[Source data]
----------------------------------------
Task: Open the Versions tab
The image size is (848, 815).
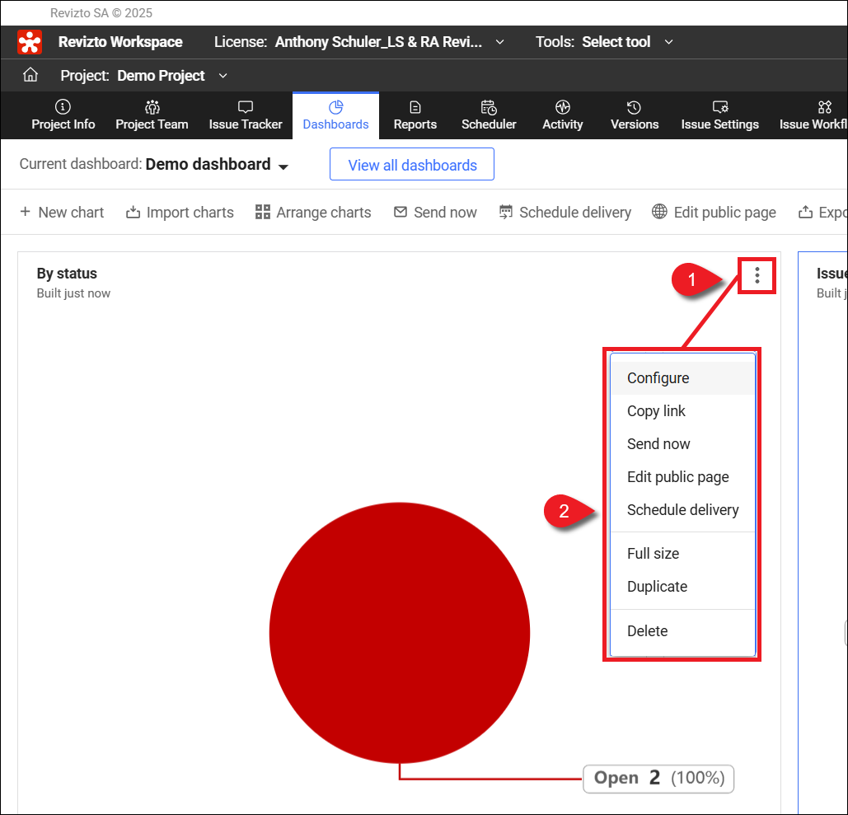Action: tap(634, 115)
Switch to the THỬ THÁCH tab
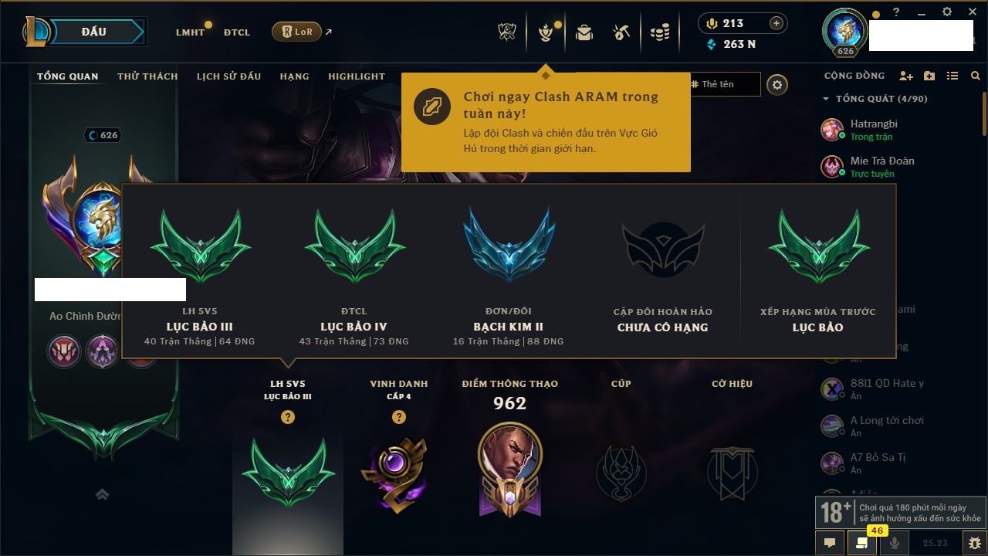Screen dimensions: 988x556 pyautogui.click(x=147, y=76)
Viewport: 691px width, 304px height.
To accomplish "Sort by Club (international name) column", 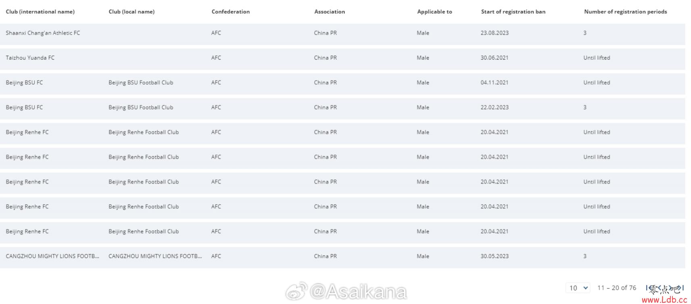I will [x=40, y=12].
----------------------------------------
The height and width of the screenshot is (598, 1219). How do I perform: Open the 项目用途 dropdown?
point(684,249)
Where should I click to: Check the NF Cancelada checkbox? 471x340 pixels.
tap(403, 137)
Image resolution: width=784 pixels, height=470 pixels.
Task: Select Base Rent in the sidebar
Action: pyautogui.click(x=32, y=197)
----------------------------------------
- **What the task requires**
Reproduce the stretch of the listing from the line containing "Where should I" through the line containing "Action: pyautogui.click(x=32, y=197)", with both of those lines included.

- **Reply to the exercise**
Where should I click to: Check the NF Cancelada checkbox? 471x340 pixels.
tap(403, 137)
Image resolution: width=784 pixels, height=470 pixels.
Task: Select Base Rent in the sidebar
Action: pyautogui.click(x=32, y=197)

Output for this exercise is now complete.